Datasets & Experiments

Build versioned evaluation datasets and run experiments that score agent outputs over time. Potato's eval backbone — file or SQLite storage, tagged versions, splits, SFT/DPO export, and a side-by-side experiment comparison with regression deltas.

Datasets & Experiments are Potato's evaluation backbone: versioned collections of evaluation examples, and experiment runs that score them with programmatic evaluators. Together they turn Potato from "annotate once" into "evaluate continuously" — curate a test set, run evaluators, and track scores across prompt or model versions.

Enabling

yaml
datasets:
  enabled: true
  storage: file   # "file" (default, git-diffable JSONL) | "sqlite"

Datasets

A dataset is a named collection of examples (id, inputs, optional reference_outputs, metadata, split). Every add/update/delete creates a new immutable version (v0001, v0002, …); versions can be tagged (e.g. prod), and reads pin a version with as_of (latest, a tag, or a version id).

Curate examples three ways:

  • From the live taskImport loaded instances turns the task's instances into examples.
  • From ingested traces onlyImport ingested traces (webhook / LangSmith / Langfuse).
  • With human annotations as references — aggregate the majority human label per scheme into each example's reference_outputs.

Experiments

An experiment runs evaluators against a dataset version and records per-example results plus aggregate scores. Pick a dataset and evaluators on the overview page and Run, or POST /datasets/api/experiments/run. Select two or more experiments and Compare to see aggregate scores side by side, with deltas vs. the baseline so regressions stand out.

LLM-judge evaluators call your configured AI endpoint and may take a while on large datasets.
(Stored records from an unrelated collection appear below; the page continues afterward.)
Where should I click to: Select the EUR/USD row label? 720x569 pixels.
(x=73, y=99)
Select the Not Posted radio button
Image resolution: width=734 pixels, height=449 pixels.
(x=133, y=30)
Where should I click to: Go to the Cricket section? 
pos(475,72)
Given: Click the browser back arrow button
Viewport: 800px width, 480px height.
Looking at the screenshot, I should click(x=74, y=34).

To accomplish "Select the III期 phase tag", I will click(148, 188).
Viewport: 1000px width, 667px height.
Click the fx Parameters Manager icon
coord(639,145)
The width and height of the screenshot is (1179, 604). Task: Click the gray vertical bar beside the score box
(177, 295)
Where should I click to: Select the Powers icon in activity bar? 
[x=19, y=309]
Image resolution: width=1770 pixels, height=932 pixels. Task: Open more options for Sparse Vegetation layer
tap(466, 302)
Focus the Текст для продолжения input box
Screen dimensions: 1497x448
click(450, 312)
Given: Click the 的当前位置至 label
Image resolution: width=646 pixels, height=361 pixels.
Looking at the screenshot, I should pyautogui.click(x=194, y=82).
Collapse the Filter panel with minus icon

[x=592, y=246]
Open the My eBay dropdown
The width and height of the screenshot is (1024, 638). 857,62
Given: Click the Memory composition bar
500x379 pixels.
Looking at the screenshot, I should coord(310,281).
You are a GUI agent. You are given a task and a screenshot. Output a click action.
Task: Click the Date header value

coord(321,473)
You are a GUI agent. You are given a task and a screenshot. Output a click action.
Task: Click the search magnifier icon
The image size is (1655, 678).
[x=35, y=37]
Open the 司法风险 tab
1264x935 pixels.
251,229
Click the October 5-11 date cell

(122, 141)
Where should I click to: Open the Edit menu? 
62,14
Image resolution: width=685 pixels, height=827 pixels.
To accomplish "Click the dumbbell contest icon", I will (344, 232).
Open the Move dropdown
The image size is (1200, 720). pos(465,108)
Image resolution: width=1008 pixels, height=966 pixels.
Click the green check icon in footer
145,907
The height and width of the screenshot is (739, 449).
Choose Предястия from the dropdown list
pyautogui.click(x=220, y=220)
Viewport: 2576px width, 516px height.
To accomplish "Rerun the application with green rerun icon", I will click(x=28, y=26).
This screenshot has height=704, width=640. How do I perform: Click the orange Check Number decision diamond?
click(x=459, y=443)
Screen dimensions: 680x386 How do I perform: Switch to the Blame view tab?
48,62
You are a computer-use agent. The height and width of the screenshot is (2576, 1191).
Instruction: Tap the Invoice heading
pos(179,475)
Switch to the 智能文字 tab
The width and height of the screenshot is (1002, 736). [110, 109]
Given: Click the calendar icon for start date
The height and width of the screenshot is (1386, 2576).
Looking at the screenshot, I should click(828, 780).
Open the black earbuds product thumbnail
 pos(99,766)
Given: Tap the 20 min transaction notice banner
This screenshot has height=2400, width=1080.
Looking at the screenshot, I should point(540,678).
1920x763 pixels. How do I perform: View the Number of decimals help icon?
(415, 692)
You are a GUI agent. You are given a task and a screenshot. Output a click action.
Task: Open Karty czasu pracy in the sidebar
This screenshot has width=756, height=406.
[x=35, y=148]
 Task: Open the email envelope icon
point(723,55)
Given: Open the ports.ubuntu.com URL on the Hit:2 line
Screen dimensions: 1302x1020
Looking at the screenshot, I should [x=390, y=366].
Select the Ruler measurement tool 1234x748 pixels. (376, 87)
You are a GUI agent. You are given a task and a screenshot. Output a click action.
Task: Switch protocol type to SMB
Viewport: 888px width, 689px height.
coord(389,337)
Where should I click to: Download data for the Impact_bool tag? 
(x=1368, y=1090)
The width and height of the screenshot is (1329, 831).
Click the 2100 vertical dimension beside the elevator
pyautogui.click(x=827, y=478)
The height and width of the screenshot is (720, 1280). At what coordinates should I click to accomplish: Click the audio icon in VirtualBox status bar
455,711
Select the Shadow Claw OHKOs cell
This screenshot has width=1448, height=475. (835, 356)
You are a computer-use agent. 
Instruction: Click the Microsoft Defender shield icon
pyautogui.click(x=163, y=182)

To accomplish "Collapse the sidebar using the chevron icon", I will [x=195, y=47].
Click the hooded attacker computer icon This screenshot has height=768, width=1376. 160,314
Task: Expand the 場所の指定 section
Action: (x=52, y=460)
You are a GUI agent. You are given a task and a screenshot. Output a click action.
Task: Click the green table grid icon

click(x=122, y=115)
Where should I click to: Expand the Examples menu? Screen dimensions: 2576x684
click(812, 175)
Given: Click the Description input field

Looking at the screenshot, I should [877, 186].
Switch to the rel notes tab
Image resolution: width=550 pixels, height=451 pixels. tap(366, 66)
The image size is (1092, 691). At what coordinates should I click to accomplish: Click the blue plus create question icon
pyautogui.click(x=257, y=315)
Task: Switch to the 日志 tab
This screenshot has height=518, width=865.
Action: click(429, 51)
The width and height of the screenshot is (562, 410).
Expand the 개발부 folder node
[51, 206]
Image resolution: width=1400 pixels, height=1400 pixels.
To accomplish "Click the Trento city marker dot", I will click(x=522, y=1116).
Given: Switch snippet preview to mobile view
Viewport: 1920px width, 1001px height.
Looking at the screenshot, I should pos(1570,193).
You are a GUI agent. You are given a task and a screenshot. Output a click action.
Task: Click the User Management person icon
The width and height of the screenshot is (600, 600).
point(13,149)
Export to fine-tuning data

Any dataset version exports to JSONL for fine-tuning:

  • SFT{"prompt": <inputs>, "completion": <reference_outputs>}
  • DPO{"prompt": <inputs>, "chosen": <reference_outputs>, "rejected": <metadata.rejected | outputs>}
bash
curl -OJ "http://localhost:8000/datasets/api/datasets/agent-eval-v1/export?format=sft"

API

All endpoints require admin auth (X-API-Key header or admin session).

MethodPathPurpose
POST/datasets/api/datasetsCreate a dataset
POST/datasets/api/datasets/<name>/examplesAdd examples (new version)
POST/datasets/api/datasets/<name>/tagTag a version
GET/datasets/api/datasets/<name>/export?format=sft|dpoExport JSONL
POST/datasets/api/experiments/runRun an experiment
GET/datasets/api/experimentsList experiments

The eval-admin API (/admin/eval/...) inspects and controls the annotation process for these tasks: dataset/experiment status, per-instance annotation progress, ingested-trace counts, and assignment pause/resume.